From clean-lined designs and an increased interest in painted finishes to the growing importance of interior accessories that maximize space and accessibility, cabinet trends continue to reflect both consumers’ aesthetic preferences and their organizational needs.
Additionally, current economic conditions, along with an increasingly savvy consumer, have sparked changes that sometimes have more to do with business than design – and these, too, are having a profound impact on the kitchen cabinet market.
A CHANGING CONSUMER
Both technology and the impact of the economy have changed how consumers shop for a kitchen remodel. There’s no question that more consumers are doing their research online, and as a result, they know far more about products than in years past. In fact, according to Scott Korsten, marketing director for Harrisburg, SD based Showplace Wood Products, “For some very motivated shoppers, you might find they know more details about the product than the salesperson does”

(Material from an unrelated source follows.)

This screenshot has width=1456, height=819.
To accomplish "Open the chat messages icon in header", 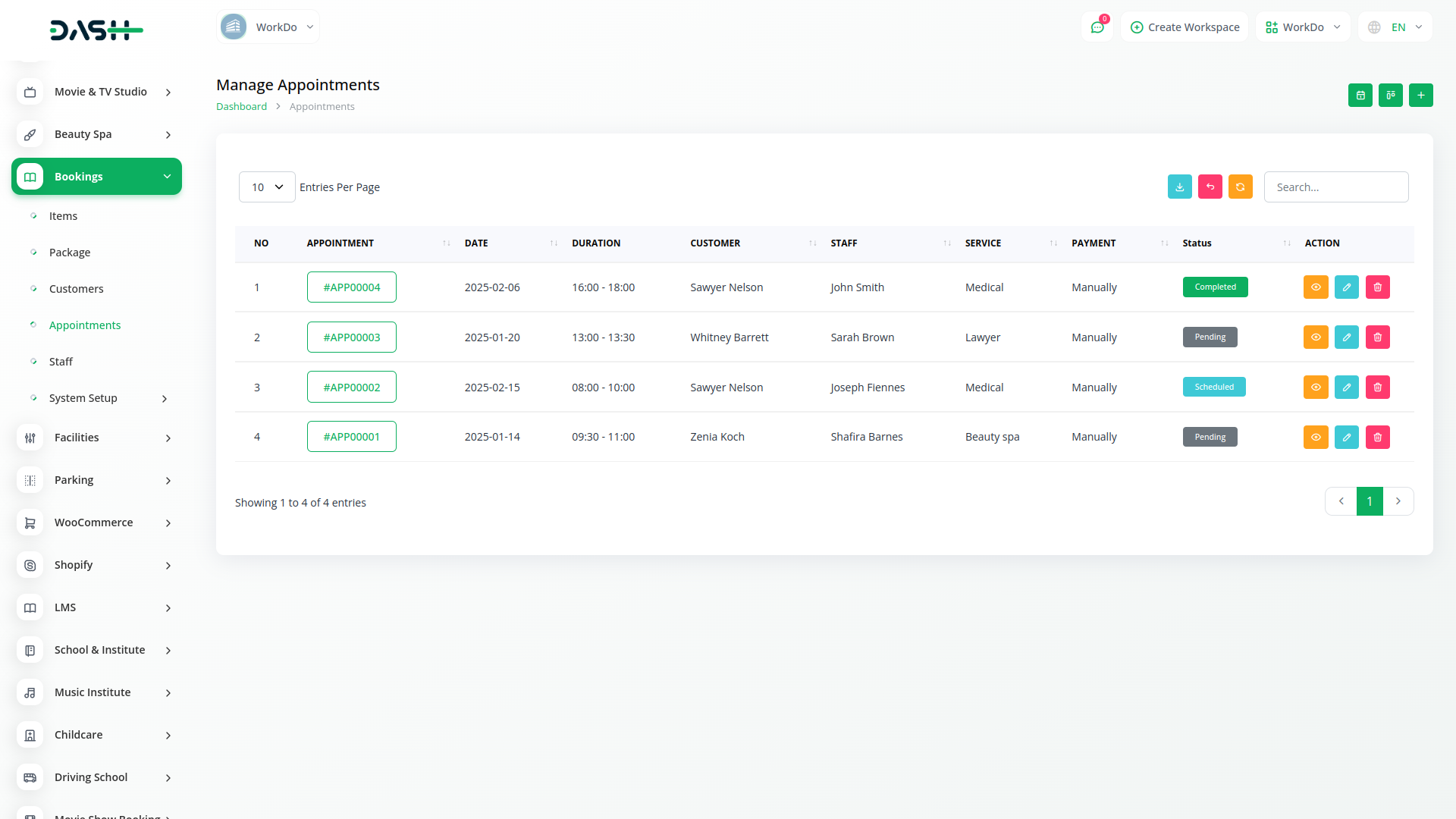I will pyautogui.click(x=1097, y=27).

As a result, they not only know what’s out there, but they are also better equipped to shop around to ensure they get the maximum bang for their buck, whether they are doing an ultra-high-end remodel or a more modest project.

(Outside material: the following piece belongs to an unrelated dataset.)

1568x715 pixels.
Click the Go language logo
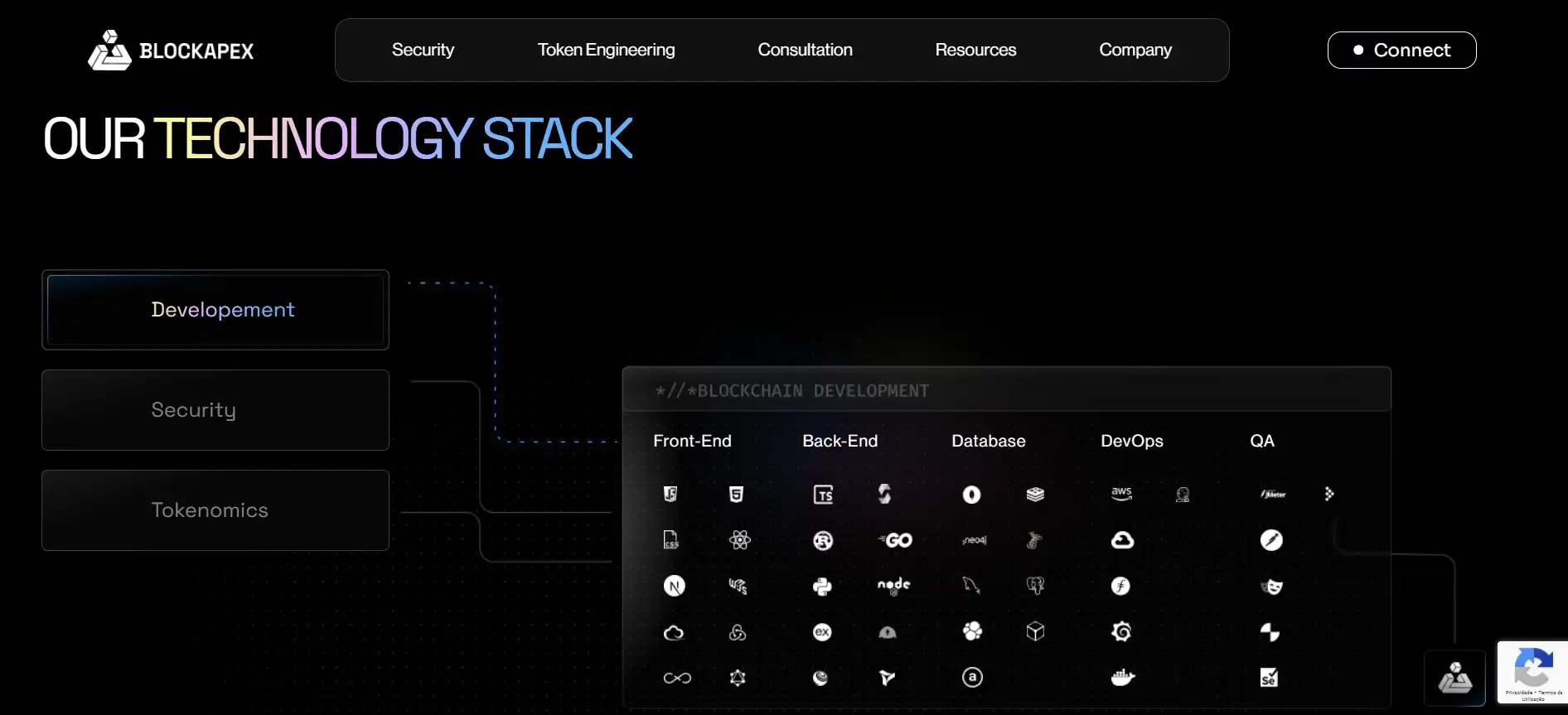[x=896, y=540]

Steve Wilcox, director of product development and marketing for Sunny Wood and Sagehill Designs in Cerritos, CA says, “The largest trend is that the end consumers are looking for perceived value at any price point. It is crucial to have the right style, materials, finish and functional features all working together to make a new line of cabinetry successful.”

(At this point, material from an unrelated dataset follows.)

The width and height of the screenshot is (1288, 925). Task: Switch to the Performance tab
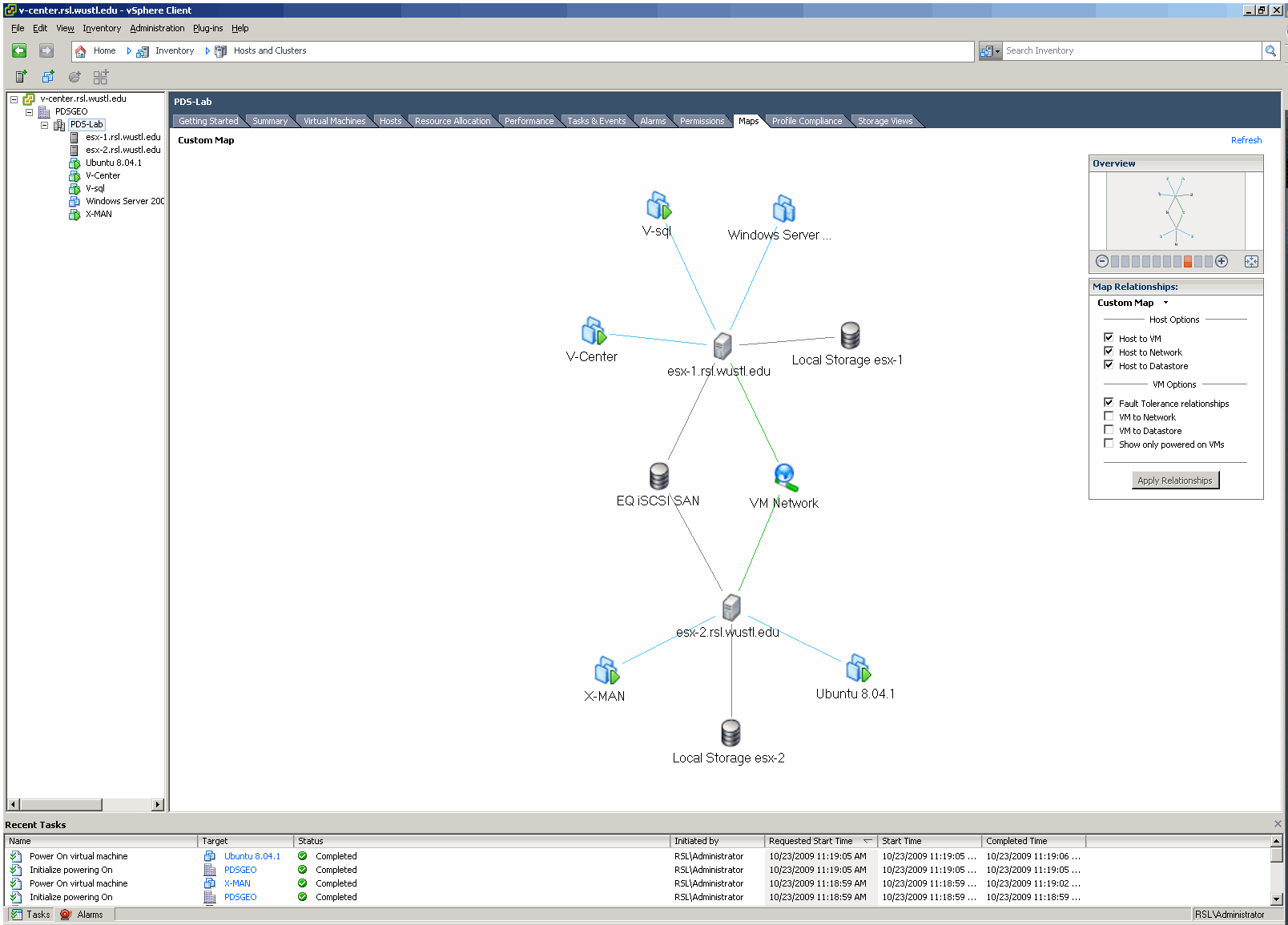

The end consumer, he continues, is looking for the most features and benefits they can get for the money they pay. “The challenge for dealers is to be able to find a product that meets these criteria in their market and with their clientele. This would apply to any price point,” he says.
In a more budget conscious economy, some consumers will compromise style and design when necessary, says Perry Miller, president of Kountry Wood Products in Nappanee, IL. “Consumers are much more educated about the products, and therefore value may at times influence design,” he says.
But Korsten disagrees. “We think people are still buying what they want, if they become convinced they are getting the best value they can. Someone who has a certain quality expectation isn’t likely to compromise,” he says.
Ray Ducharme, director of marketing for Executive Cabinetry in Simpsonville, SC agrees that style/design is still the driving force behind cabinet purchases. “They still want the look they dream about,” he says. However, they want it at a cost that suits them, he adds.
“Value to today’s consumer means, very simply, more for less,” says Ducharme. “In a climate where the consumer’s mindset may be ‘I want it all, but I do not want to pay for it,’ they can have it all.”
“Customers want to feel like they are getting a bargain,” agrees Jeff Ptacek, CKD, product manager at Fieldstone Cabinetry in Sioux Falls, SD. “If they feel they are getting a good deal, they’ll lean towards this other door that might be 5-10% off the normal door.” He added when customers buy a less expensive door style, then they are more likely to upgrade the interior.
Indeed, cabinet interiors are increasingly important because more kitchen designs are focusing around maximizing space and accessibility. As homes – and by default kitchens – are becoming smaller, the need for organizational tools inside the cabinets is on the rise. This isn’t new – the demand for more functional storage space has been increasing consistently in recent years. “Smaller layouts put more pressure on finding good places for these items and it requires more creativity on the part of the designer,” says Korsten. He adds, “Any product that helps organize a kitchen is in demand; increasing organization in the kitchen helps clients know where they put things, which takes stress out of their life.”